[What to do]
Among the lines below, copy each one in which "magnifier" appears.

[Given data]

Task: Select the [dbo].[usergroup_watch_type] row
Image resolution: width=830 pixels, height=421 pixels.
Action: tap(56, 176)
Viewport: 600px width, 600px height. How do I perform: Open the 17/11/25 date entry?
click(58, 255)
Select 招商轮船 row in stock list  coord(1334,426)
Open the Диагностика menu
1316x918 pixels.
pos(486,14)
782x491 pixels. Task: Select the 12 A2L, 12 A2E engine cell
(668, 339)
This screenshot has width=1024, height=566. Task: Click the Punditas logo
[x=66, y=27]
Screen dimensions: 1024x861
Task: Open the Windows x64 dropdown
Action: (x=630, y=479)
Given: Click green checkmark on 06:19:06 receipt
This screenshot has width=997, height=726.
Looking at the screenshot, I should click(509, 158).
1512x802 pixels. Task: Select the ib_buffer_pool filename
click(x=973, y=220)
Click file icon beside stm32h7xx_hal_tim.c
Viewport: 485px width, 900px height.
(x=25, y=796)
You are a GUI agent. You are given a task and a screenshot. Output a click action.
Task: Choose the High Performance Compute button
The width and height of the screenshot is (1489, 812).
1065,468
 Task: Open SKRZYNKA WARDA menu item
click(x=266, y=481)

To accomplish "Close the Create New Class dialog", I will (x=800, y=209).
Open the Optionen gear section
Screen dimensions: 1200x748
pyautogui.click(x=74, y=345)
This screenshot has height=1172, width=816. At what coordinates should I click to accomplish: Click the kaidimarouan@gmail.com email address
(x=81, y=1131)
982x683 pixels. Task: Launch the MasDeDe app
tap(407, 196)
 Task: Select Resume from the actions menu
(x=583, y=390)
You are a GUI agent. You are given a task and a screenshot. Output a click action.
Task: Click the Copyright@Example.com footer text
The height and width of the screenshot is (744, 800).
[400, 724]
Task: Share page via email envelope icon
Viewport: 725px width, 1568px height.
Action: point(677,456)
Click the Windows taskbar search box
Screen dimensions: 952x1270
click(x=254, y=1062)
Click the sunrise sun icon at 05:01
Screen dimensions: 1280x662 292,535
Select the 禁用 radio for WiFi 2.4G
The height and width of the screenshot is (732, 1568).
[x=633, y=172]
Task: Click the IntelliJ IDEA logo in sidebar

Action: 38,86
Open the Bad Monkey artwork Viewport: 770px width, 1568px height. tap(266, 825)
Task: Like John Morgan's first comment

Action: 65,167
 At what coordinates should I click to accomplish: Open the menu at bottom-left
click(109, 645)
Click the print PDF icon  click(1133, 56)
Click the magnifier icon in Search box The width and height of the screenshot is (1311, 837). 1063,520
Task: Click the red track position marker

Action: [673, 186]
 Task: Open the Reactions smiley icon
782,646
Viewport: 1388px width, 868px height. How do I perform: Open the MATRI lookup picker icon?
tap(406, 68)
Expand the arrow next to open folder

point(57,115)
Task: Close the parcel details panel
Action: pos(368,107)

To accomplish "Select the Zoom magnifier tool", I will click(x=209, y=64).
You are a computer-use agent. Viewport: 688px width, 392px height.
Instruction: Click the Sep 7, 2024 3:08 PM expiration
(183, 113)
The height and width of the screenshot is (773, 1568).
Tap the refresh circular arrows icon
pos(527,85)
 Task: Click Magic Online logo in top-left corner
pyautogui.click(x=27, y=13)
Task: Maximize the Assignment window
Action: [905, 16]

[Answer]
Click the magnifier icon in Search box The width and height of the screenshot is (1311, 837). 1063,520
To accomplish "Select the Zoom magnifier tool", I will click(x=209, y=64).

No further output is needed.